- ARTICLE -
□ □ □ □

According to classical political theory, human beings enter into a social contract and renounce their right to exercising unlimited violence in order not to fall prey to the violence of others. In Thomas Hobbes’s vision of the Leviathan, they invest the sovereign with that right, so as to be better protected from arbitrary force in a hostile “dog eat dog” world. Only in this manner do the emerging political subjects leave the state of nature behind them and enter the realm of civil society.

In the State of Israel, the social contract has been flawed beginning with the very formation of the polity in 1948. The Jewish citizens relinquished the possibility of unbridled violence toward each other, but not toward the Palestinian other. Since 1967, the occupied nation was situated in the collective Israeli psyche somewhere in a position between an internal and external enemy, who, in any event, had to be suppressed in order to guarantee the peace, order, and stability of the Israeli society. An implicit reason for the failure of peace negotiations was that the Israeli authorities refused to revise that damaging conception of their neighbors even in a hypothetical attainment of the “final status”.

□ □ □ □

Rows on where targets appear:
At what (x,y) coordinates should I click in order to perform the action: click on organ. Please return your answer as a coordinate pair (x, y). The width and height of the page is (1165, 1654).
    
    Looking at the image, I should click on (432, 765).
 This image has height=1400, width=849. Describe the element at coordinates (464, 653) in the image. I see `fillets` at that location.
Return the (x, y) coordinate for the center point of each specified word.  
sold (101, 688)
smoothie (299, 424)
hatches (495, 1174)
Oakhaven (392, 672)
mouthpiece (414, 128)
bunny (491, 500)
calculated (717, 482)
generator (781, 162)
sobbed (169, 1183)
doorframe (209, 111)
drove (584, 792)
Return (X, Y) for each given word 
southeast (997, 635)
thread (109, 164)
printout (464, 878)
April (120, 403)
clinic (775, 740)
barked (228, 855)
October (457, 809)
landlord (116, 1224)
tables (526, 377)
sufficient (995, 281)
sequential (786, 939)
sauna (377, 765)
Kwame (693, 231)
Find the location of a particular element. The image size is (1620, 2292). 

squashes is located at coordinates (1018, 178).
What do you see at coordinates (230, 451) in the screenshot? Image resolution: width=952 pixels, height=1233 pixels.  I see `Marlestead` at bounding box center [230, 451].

□ □ □ □

- EXERCISE INSTRUCTIONS -
**A.** According to the passage on the social contract, in what year was the polity of the State of Israel formed?
**B.** Repeat the portion of the passage on the social contract from "According to classical" to "of civil society.".
**C.** What does the passage on the social contract say the suppression of the occupied nation was meant to guarantee for Israeli society? List each item.
Answer using only the passage on the social contract.

- OUTPUTS FOR THE TASKS -
**A.** 1948

**B.**
According to classical political theory, human beings enter into a social contract and renounce their right to exercising unlimited violence in order not to fall prey to the violence of others. In Thomas Hobbes’s vision of the Leviathan, they invest the sovereign with that right, so as to be better protected from arbitrary force in a hostile “dog eat dog” world. Only in this manner do the emerging political subjects leave the state of nature behind them and enter the realm of civil society.

**C.** peace, order, stability